PROBLEM TO WORK ON. Reproduce the top of the data verbatim, through and including the line that contains "This screenshot has height=1152, width=1728.".

[Collected data entries]

┌──

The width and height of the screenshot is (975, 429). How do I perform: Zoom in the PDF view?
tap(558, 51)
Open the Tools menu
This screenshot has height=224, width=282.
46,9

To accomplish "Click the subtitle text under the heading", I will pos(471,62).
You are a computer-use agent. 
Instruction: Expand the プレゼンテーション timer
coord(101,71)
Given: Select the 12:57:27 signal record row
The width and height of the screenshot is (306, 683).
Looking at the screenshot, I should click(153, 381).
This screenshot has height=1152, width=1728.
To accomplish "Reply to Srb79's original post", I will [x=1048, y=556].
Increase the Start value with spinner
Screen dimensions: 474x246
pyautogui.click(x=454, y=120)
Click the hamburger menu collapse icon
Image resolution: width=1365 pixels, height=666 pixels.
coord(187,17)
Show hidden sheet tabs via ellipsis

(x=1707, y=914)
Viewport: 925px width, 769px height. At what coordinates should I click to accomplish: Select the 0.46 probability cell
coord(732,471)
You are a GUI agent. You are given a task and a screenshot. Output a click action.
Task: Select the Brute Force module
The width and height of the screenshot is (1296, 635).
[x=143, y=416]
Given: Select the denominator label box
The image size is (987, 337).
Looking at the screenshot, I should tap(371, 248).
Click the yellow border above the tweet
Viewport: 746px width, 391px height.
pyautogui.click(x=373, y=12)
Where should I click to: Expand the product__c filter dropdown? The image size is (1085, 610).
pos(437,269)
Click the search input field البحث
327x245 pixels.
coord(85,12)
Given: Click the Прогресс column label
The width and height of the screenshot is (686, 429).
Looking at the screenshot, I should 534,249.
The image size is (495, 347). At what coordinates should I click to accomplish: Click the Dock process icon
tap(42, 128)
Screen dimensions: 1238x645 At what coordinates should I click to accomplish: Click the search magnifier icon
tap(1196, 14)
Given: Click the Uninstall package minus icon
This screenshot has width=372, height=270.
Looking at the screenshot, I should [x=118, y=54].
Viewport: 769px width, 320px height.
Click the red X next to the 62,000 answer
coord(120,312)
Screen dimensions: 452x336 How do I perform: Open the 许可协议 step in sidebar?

└──

TASK SOLUTION.
The width and height of the screenshot is (975, 429). How do I perform: Zoom in the PDF view?
tap(558, 51)
Open the Tools menu
This screenshot has height=224, width=282.
46,9

To accomplish "Click the subtitle text under the heading", I will pos(471,62).
You are a computer-use agent. 
Instruction: Expand the プレゼンテーション timer
coord(101,71)
Given: Select the 12:57:27 signal record row
The width and height of the screenshot is (306, 683).
Looking at the screenshot, I should click(153, 381).
This screenshot has height=1152, width=1728.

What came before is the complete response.